Publisher Immigration and Refugee Board of Canada
Publication Date 20 January 2012
Citation / Document Symbol PAK103835.E
Related Document Pakistan : information indiquant s'il est possible d'obtenir une copie conforme d'un procès-verbal introductif (First Information Report - FIR) de l'étranger par l'intermédiaire d'un mandataire, y compris information sur l'endroit où un mandataire doit aller pour obtenir un FIR, les exigences et la marche à suivre
Cite as Immigration and Refugee Board of Canada, Pakistan: Whether individuals can obtain a certified copy of a First Information Report (FIR) from abroad through a proxy, including where a proxy must go to obtain FIRs, and requirements and procedures, 20 January 2012, PAK103835.E, available at: http://www.refworld.org/docid/50ebf9072.html [accessed 25 April 2014]
DisclaimerThis is not a UNHCR publication. UNHCR is not responsible for, nor does it necessarily endorse, its content. Any views expressed are solely those of the author or publisher and do not necessarily reflect those of UNHCR, the United Nations or its Member States.

Sources consulted by the Research Directorate provided conflicting information on whether it is possible to obtain a First Information Report (FIR) from abroad through a proxy, and on the requirements and procedures to do so (Canada 8 Sept. 2011; Advocate 7 Oct. 2011; Lahore High Court Advocate 28 Sept. 2011; Supreme Court Advocate 15 Sept. 2011; Pakistan 19 Dec. 2011).

In correspondence with the Research Directorate, an official at the High Commission of Canada to Pakistan indicated that a member of the High Commission's Anti-fraud Group consulted the Police Secretariat in Islamabad about obtaining FIRs and was told that "there are no explicit procedures in place for an overseas national to follow in getting a certified copy of an FIR by proxy" (Canada 8 Sept. 2011). An advocate of the Lahore High Court, also in correspondence with the Research Directorate, corroborated the Police Secretariat's statement that "there is no prescribed procedure for obtaining an attested copy of [an] FIR" (Lahore High Court Advocate 28 Sept. 2011). The Canadian High Commission official indicated that "regional offices may have their own procedures and requirements" (Canada 8 Sept. 2011). However, the Lahore High Court advocate stated that the procedures are "roughly" the same across Pakistan (28 Sept. 2011).

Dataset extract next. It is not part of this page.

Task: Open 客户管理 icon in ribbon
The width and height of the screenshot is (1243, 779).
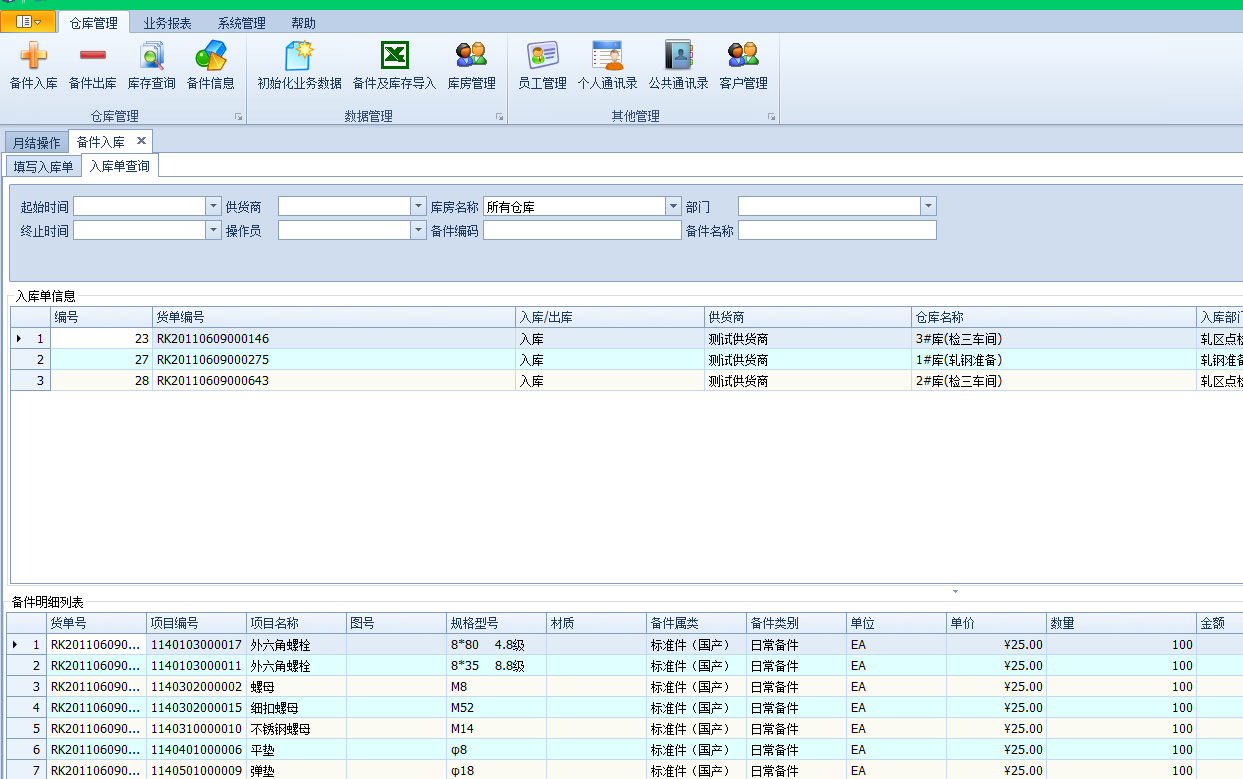Action: click(743, 56)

Ability of Proxies to Obtain FIRs

According to the Canadian High Commission official, the Police Secretariat stated that "anyone in Pakistan can obtain a certified copy of an FIR on behalf of anyone else" (Canada 8 Sept. 2011). In correspondence with the Research Directorate, an advocate to the Supreme Court corroborated the statement that "FIRs are available to all" (Supreme Court Advocate 14 Sept. 2011). On 2 October 2008, in an interview between the United Kingdom's Border Agency and the National Commission for Justice and Peace (NCJP), "a Christian-based human rights organization in Pakistan," the NCJP stated that "'even the press can manage [to obtain] the copies of FIRs ...'" (UK 17 Jan. 2011, para. 19.31). Although the Lahore High Court advocate said that FIRs are public documents, he also stated that obtaining a copy of an FIR is possible, "though not always easy" (Lahore High Court Advocate 28 Sept. 2011). He indicated that a bribe usually facilitates the process, and that staff may stall the registration of an FIR until a bribe is paid (ibid.). Corroborating information could not be found among the sources consulted by the Research Directorate within the time constraints of this Response.

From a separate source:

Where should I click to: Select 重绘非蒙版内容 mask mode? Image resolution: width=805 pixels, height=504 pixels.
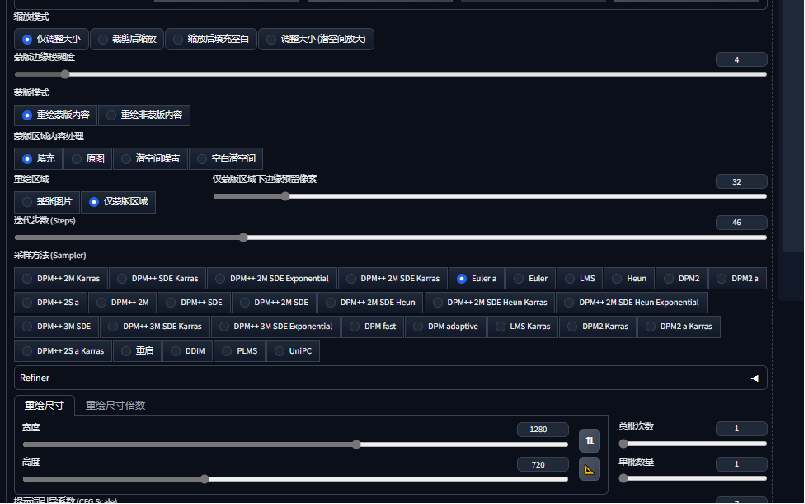(x=144, y=115)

In contrast, however, an official at the High Commission of Pakistan in Ottawa, as well as an advocate in Karachi, said that FIRs are not public documents (Pakistan 19 Dec. 2011; Advocate 7 Oct. 2011). Additionally, in correspondence with the Research Directorate, the Karachi-based advocate stated that "it is not possible for someone abroad to obtain a certified copy of an FIR through a proxy" (ibid.). According to him, "the only person who is entitled to get a copy (normally a carbon copy of the FIR) is the complainant. The Police authorities do not give a copy to anybody else" (ibid.). He also stated that it is "practically" impossible to obtain a copy of an FIR "by any process" and "by any person," and suggested that obtaining a copy could take several years and may escalate to the level of the Supreme Court (ibid.). He said that the inability to obtain FIRs through a proxy applies to all areas of Pakistan (ibid.). He added that there is a possibility that an uncertified copy of an FIR may be obtained by bribing the police (ibid.). Corroborating information could not be found among the sources consulted by the Research Directorate within the time constraints of this Response.

Where to Obtain FIRs

The Lahore High Court advocate indicated that, according to "police rules," there should be four copies of an FIR: the original copy, which is housed at the police station where the FIR was registered, a copy that is kept by the superintendent of police, a copy that goes to the concerned prosecutor's office, and a copy for the concerned magistrate (28 Sept. 2011).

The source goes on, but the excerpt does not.